If a tree falls in a forest and no one is around to hear it, does it make a sound?” is a philosophical thought experiment that raises questions regarding observation and knowledge of reality. Using this simile, if Jack (two time Tony Winner, Norbert Leo Butz) acquires monies from dead accounts (people who are gone leaving monies in unclaimed bank accounts), is he an embezzler, a thief? A question to be pondered!

Theresa Rebeck’s dramedy, at the Music Box Theatre, directed by Jack O’Brien, finds a nervous, high strung Jack arriving in the middle of the night to his childhood home in suburban Cinncinnati, with armfuls of pints of his favorite local Graeter’s ice cream and pockets full of money. He’s fleeing New York because, over a two year period of working in a financial institution on Wall Street, he’s accumulated $27 million from the “dead accounts.” In pursuit is his rich, cold socialite wife, Jenny (Judy Greer), unliked by Jack’s family, who is divorcing him but also wants her share of the loot.

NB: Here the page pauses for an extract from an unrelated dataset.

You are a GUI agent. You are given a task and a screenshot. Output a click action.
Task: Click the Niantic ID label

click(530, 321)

For a supposed socialite, her behavior and dress leave something to be desired. In the mix is a Mayflower teapot, a wedding present from Jenny’s father to which Jack claims half interest.

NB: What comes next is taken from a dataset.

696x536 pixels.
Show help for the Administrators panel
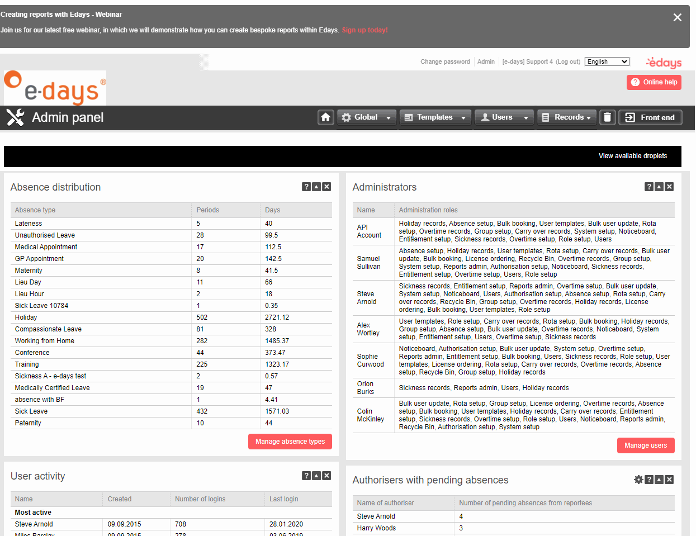coord(648,186)
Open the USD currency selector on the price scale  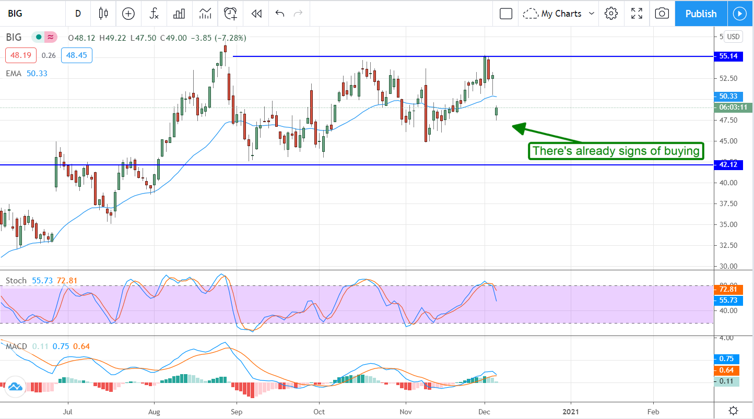(x=734, y=37)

In the middle-America kitchen (scenic design David Rockwell) Jack is chatting up his drab looking sister Lorna (Katie Holmes) who eventually gives in to the soothing sensation of the delicious treat even though she is on a diet. Well, who isn’t, even if you’re the long, lean and lovely looking Holmes, the movie star. The family is rounded out by Mom Barbara, the terrific (Jayne Houdyshell) who spouts religion and church, is a warm, fuzzy character, but is mainly engaged with a sick husband passing a painful kidney stone (whom we don’t see). Old friend, the meek and mild Phil (Josh Hamilton) listens to Jack’s rantings of a Sodom and Gomorrah New York City lifestyle. Phil has been silently in love with Lorna since high school, 20 years ago, when he last asked her out.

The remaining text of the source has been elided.